Title: Approximation Schemes for Geometric Coverage Problems
Authors: Steven Chaplick, Minati De, Alexander Ravsky, Joachim Spoerhase
Speaker: Joachim Spoerhase
Time and Place: Tuesday, 2nd of October 2018, 11:15 am, room 310
Appeared in ESA'18
Full text: https://arxiv.org/abs/
In their seminal work, Mustafa and Ray  showed that a wide class
of geometric set cover (SC) problems admit a PTAS via local search -
this is one of the most general approaches known for such problems.
Their result applies if a naturally defined "exchange graph" for two
feasible solutions is planar and is based on subdividing this graph via
a planar separator theorem due to Frederickson [Greg N. Frederickson,
1987]. Obtaining similar results for the related maximum coverage
problem (MC) seems non-trivial due to the hard cardinality constraint.
In fact, while Badanidiyuru, Kleinberg, and Lee  have shown (via a
different analysis) that local search yields a PTAS for two-dimensional
real halfspaces, they only conjectured that the same holds true for
dimension three. Interestingly, at this point it was already known that
local search provides a PTAS for the corresponding set cover case and
this followed directly from the approach of Mustafa and Ray. In this
work we provide a way to address the above-mentioned issue. First, we
propose a color-balanced version of the planar separator theorem. The
resulting subdivision approximates locally in each part the global
distribution of the colors.
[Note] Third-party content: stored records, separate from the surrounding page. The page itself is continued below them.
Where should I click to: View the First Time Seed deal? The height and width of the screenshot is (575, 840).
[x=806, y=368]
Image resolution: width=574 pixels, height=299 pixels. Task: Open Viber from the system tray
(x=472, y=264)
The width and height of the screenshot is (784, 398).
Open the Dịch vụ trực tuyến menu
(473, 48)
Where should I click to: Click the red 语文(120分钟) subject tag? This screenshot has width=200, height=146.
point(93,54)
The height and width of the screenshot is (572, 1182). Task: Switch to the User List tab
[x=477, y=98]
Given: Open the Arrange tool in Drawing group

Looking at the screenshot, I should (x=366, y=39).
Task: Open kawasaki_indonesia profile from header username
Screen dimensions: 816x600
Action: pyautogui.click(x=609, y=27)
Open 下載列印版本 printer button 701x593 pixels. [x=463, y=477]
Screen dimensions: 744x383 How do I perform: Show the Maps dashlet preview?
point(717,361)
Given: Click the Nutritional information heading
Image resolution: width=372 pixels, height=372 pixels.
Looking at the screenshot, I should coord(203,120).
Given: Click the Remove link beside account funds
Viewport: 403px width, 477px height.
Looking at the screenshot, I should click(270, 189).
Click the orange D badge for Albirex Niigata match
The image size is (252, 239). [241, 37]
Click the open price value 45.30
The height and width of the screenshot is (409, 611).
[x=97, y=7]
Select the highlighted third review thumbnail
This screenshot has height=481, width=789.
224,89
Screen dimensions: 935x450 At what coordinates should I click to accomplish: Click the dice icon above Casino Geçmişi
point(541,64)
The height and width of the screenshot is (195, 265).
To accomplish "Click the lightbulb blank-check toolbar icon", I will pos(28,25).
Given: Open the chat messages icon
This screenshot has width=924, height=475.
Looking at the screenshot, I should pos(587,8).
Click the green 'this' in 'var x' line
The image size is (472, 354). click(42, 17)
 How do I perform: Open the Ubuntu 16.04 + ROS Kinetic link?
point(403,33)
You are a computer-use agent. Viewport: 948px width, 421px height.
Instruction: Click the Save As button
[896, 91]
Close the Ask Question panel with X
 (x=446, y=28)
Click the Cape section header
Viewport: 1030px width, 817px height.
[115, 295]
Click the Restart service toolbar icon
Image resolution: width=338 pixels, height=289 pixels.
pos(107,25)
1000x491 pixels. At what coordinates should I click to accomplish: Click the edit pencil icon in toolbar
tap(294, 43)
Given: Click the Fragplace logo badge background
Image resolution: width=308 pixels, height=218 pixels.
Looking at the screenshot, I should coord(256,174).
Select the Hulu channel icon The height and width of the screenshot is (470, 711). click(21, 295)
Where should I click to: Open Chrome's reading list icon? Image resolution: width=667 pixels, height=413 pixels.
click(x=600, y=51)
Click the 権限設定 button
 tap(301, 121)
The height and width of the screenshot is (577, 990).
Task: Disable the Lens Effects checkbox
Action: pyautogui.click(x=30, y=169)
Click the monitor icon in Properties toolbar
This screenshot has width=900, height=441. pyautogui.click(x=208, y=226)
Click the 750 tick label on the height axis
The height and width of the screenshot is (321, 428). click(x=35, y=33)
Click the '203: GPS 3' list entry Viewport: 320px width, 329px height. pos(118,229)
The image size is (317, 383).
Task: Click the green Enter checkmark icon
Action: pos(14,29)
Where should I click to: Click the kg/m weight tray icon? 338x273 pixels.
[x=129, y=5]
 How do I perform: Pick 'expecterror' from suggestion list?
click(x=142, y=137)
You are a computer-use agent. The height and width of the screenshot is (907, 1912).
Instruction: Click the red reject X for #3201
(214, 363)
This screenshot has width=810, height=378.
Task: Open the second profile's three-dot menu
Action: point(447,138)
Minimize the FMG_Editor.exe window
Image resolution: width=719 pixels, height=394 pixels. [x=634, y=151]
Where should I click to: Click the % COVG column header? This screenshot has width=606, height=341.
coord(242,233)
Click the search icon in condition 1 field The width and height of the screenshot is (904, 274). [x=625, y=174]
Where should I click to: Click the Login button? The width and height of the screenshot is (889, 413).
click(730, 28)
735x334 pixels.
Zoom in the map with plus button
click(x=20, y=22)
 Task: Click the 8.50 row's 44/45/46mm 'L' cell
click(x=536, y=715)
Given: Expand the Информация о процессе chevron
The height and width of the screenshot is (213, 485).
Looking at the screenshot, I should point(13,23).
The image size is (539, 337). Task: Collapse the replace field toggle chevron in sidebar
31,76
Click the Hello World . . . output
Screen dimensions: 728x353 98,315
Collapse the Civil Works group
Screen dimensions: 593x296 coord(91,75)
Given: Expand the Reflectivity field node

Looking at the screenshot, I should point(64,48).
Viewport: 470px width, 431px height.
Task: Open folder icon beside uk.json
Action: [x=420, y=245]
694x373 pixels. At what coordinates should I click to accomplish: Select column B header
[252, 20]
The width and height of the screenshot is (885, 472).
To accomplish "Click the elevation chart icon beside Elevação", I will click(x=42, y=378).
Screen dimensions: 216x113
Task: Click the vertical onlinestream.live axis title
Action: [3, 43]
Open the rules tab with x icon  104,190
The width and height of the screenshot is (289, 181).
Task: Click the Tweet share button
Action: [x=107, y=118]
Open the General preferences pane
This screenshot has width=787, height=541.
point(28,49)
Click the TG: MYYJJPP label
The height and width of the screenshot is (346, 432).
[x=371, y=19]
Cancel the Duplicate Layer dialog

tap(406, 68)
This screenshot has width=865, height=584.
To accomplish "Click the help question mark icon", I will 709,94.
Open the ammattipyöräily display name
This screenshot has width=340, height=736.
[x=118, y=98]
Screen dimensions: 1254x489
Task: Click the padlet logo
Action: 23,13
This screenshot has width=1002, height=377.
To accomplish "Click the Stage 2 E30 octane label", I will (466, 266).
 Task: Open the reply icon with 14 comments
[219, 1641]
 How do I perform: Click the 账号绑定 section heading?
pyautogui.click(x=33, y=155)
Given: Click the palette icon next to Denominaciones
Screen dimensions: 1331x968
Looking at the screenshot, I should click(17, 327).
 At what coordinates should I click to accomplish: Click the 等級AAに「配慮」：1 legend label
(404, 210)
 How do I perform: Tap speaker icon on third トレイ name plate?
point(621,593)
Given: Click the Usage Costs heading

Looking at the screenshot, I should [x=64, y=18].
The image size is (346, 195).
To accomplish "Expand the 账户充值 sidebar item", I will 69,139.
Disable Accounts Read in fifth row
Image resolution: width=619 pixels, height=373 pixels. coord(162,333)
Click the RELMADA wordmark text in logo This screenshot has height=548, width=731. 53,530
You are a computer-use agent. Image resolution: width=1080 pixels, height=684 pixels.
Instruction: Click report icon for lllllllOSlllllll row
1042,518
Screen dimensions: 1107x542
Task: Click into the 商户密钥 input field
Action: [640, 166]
Second, we show how this roughly balanced
subdivision can be employed in a more careful analysis to strictly obey
the hard cardinality constraint. More specifically, we obtain a PTAS for
any "planarizable" instance of MC and thus essentially for all cases
where the corresponding SC instance can be tackled via the approach of
Mustafa and Ray. As a corollary, we confirm the conjecture of
Badanidiyuru, Kleinberg, and Lee regarding real halfspaces in dimension
three. We feel that our ideas could also be helpful in other geometric
settings involving a cardinality constraint.